Vandaag hebben we voorlichting over het aankomende veldwerk in Spanje. Professor Biermann laat ons dia's zien van het gebied waar we heengaan.
Het veldwerk is pas in juni en lijkt nog ver weg. Toch is het belangrijk nu al met de voorbereiding te beginnen. We moeten zelf onze reis regelen. En betalen.
'Wie met het vliegtuig wil, kan beter snel boeken want de prijzen vliegen omhoog!' Daarnaast moeten we een veldwerkpartner zoeken en een huurhuis.
Heerko wordt mijn veldwerkpartner.We krijgen een gebied van dertig vierkante kilometer toegewezen dat we met zijn tweeen in kaart moeten brengen.
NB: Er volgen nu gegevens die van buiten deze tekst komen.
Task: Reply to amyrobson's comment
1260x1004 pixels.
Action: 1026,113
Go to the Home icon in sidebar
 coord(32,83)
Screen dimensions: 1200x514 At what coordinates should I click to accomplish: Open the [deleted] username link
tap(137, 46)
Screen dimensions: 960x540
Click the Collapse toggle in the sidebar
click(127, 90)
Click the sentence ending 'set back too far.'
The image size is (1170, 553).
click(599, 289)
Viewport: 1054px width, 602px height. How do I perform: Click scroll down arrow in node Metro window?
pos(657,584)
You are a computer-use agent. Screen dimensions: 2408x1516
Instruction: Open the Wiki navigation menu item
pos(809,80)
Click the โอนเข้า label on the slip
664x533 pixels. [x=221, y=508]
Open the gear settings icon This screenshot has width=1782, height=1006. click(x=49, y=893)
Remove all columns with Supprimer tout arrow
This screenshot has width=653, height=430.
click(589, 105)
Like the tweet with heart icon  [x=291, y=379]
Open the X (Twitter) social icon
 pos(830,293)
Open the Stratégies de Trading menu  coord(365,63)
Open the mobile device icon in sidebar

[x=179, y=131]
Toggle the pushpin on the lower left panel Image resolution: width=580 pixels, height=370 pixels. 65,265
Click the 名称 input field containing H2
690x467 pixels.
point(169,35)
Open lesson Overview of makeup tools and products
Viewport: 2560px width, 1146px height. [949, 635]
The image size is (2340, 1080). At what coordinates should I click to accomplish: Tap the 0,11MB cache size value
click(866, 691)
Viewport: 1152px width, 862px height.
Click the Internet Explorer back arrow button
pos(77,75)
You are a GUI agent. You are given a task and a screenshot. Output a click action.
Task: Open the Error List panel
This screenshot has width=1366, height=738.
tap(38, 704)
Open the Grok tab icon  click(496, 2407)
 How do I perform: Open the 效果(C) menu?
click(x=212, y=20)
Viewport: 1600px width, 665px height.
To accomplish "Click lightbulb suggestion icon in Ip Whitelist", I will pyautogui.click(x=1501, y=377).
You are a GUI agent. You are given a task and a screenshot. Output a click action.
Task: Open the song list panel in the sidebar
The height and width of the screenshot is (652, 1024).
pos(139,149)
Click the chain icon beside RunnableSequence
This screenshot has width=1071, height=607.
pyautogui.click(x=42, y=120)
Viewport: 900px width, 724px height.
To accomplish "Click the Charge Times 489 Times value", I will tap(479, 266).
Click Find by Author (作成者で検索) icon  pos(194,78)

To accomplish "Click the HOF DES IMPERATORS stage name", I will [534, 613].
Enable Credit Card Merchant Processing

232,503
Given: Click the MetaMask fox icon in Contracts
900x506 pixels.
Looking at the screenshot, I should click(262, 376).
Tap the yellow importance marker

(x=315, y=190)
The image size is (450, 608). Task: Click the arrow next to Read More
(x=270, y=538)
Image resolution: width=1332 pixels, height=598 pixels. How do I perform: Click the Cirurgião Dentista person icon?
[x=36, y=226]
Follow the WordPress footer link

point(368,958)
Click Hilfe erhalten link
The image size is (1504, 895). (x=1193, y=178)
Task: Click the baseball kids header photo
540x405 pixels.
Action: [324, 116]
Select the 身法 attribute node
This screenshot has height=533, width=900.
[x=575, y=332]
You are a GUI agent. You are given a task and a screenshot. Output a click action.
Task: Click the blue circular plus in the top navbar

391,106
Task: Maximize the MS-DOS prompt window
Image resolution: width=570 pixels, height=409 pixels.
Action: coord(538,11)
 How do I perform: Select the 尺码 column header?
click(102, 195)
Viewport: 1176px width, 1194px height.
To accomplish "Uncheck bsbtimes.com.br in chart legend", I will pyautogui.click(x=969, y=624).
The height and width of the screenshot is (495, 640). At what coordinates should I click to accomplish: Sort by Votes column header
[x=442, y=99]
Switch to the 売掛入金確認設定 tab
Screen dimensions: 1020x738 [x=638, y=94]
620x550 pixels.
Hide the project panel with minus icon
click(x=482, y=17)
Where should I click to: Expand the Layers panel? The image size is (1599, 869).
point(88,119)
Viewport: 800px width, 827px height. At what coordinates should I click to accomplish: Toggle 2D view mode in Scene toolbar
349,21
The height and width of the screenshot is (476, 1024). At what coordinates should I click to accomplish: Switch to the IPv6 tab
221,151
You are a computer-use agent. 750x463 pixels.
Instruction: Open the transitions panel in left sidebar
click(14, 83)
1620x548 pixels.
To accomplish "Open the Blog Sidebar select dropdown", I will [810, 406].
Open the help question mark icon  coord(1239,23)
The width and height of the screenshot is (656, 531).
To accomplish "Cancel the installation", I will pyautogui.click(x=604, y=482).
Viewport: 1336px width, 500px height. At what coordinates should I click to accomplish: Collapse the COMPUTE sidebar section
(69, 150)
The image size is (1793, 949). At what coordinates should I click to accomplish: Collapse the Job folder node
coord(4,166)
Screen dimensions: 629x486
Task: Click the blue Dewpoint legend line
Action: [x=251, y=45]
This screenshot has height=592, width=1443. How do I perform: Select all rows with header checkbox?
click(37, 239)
Op de kaart geven we onder andere hellingen, plooien en gesteenteformaties aan. Heerko en ik gaan met het vliegtuig. In Spanje huren we twee mountainbikes. 'Goed voor mijn conditie!', dacht ik. Tot ik besefte dat Spanje warm en bergachtig is.
Ons plan is om na het veldwerk nog een week in Spanje te blijven met wat vrienden. 'Als we dan nog geen hekel aan elkaar hebben', zei ik somber tegen Heerko.
Tenslotte is het best lang om met z'n zessen drie weken in een huisje te zitten. Ik zal ze maar alvast waarschuwen voor mijn ochtendhumeur. Waar ik vooral tegen op zie is Spaans spreken. In het buitenland kan ik nooit uit mijn woorden komen, ook al heb ik op de middelbare school twee jaar Spaans gehad.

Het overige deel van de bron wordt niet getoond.